Dengan begitu, kata dia, ada 50 juta paket yang berpotensi merugikan pengusaha atau perajin dalam negeri. Selama ini, Direktorat Jenderal Bea dan Cukai masih menetapkan ambang batas pembebasan bea masuk atas barang kiriman sebesar US$ 75 per kiriman. Karena itu, potensi kerugian dari 50 juta paket yang tidak terkena bea masuk sebesar US$ 3,75 miliar atau sekitar Rp 51,1 triliun. "Itulah potensi yang selama ini hilang. Seharusnya dinikmati industri dalam negeri," ujar Hariyadi.

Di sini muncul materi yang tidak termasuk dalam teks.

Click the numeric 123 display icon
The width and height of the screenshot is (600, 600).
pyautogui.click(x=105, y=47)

Pemerintah telah menetapkan Peraturan Menteri Keuangan Nomor 199/PMK.04/2019 tentang Ketentuan Kepabeanan, Cukai, dan Pajak atas Impor Barang Kiriman. Aturan itu mulai berlaku pada 30 Januari mendatang. Nantinya, batas nilai pembebasan bea masuk atas barang kiriman dari sebelumnya US$ 75 menjadi US$ 3 per kiriman. Sedangkan pungutan pajak dalam rangka impor diberlakukan normal. Pemerintah juga merasionalisasi tarif yang semula 27,5-37,5 persen menjadi 17,5 persen.

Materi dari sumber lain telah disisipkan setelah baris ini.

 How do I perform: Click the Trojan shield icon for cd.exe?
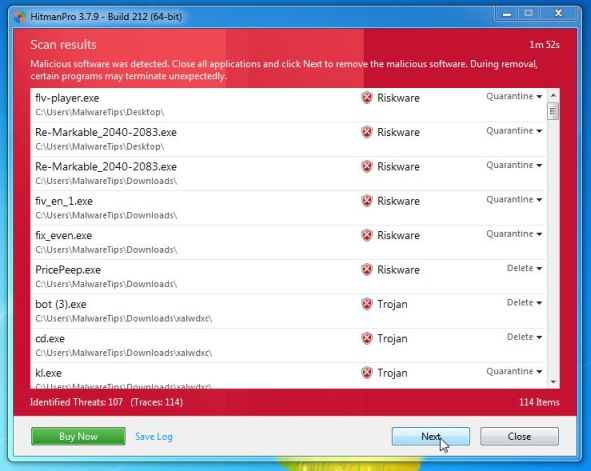tap(366, 338)
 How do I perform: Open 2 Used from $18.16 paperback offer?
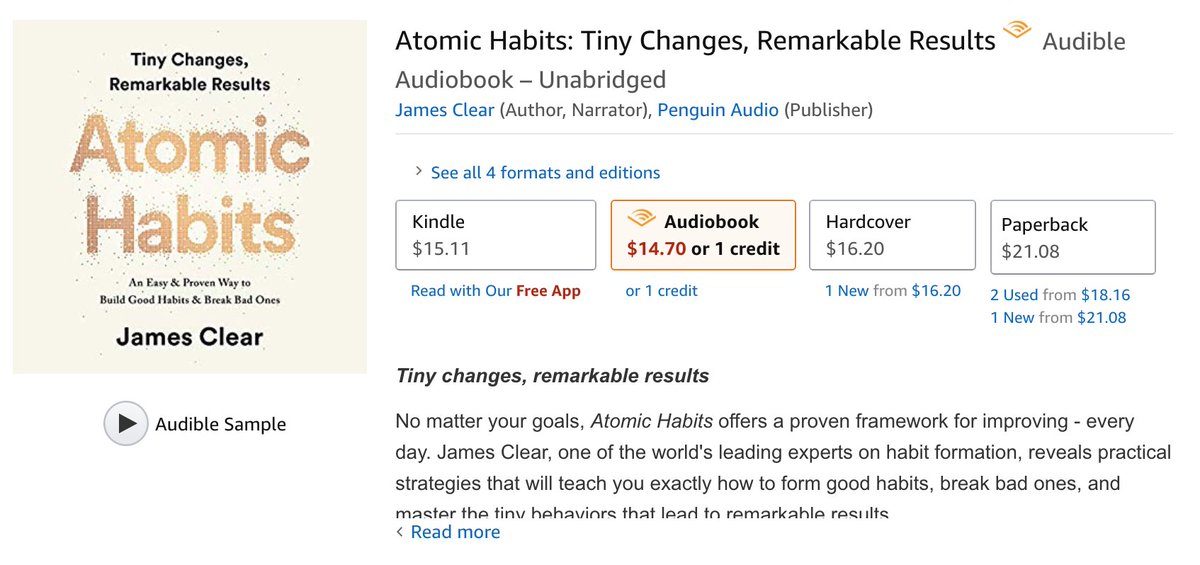(1060, 295)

Sekretaris Eksekutif Asosiasi Pertekstilan Indonesia, Ernovian G. Ismy, mengatakan industri tekstil dan produk tekstil sangat terpukul oleh membanjirnya barang impor, khususnya industri garmen atau pakaian jadi. Dengan ambang batas bebas bea masuk US$ 75, barang tekstil dan produk tekstil bisa masuk secara bebas dengan kontainer. Padahal, kata dia, produk itu bisa diproduksi di dalam negeri.

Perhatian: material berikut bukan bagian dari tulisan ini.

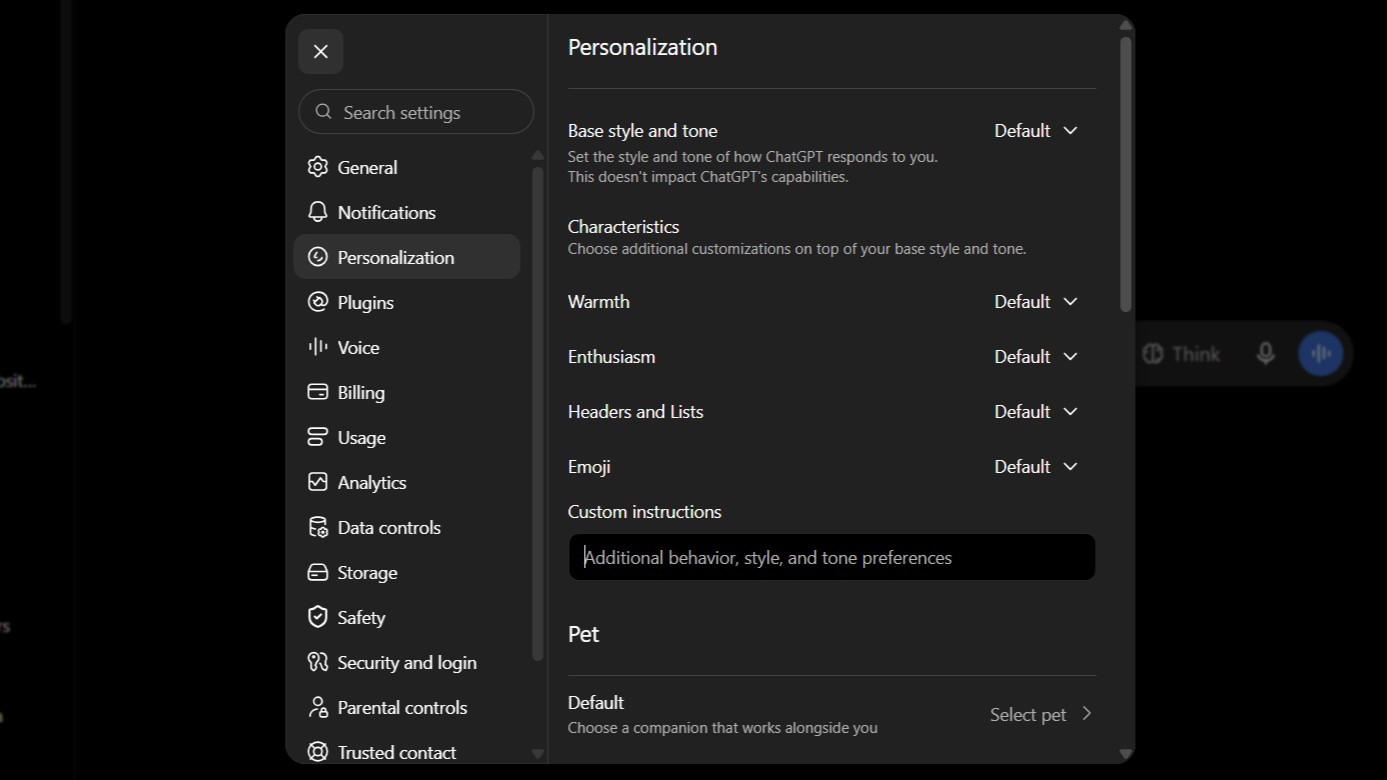Click the Safety shield icon
Viewport: 1387px width, 780px height.
[318, 617]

Ernovian menuturkan industri pakaian jadi sampai sekarang belum mendapat perlindungan dari pemerintah, seperti bea masuk (safeguard) dan tidak adanya persetujuan impor. Padahal, dia mengatakan industri pakaian jadi merupakan industri padat karya yang bisa menyerap tenaga kerja. "Kalau tidak dibatasi, industri ini akan habis. Bahkan, bulan depan kita akan banyak impor yang seharusnya mampu diproduksi."
Manajer Kebijakan Publik dan Hubungan Pemerintah Indonesia E-commerce Association (idEA), Rofi Uddarojat, mengklaim jumlah transaksi perdagangan e-commerce lintas batas atau impor kiriman relatif kecil, yakni sekitar 5 persen. "Pemberlakuan peraturan menteri keuangan baru tidak akan mempengaruhi transaksi e-commerce secara signifikan," tutur Rofi.
Vice President of Corporate Communications Tokopedia, Nuraini Razak, mengatakan kebijakan baru pemerintah bisa mengurangi defisit neraca perdagangan Indonesia. Menurut dia, kebijakan tersebut tidak menentang barang impor, melainkan menekan transaksi yang tidak memberikan dampak ekonomi sama sekali bagi Indonesia.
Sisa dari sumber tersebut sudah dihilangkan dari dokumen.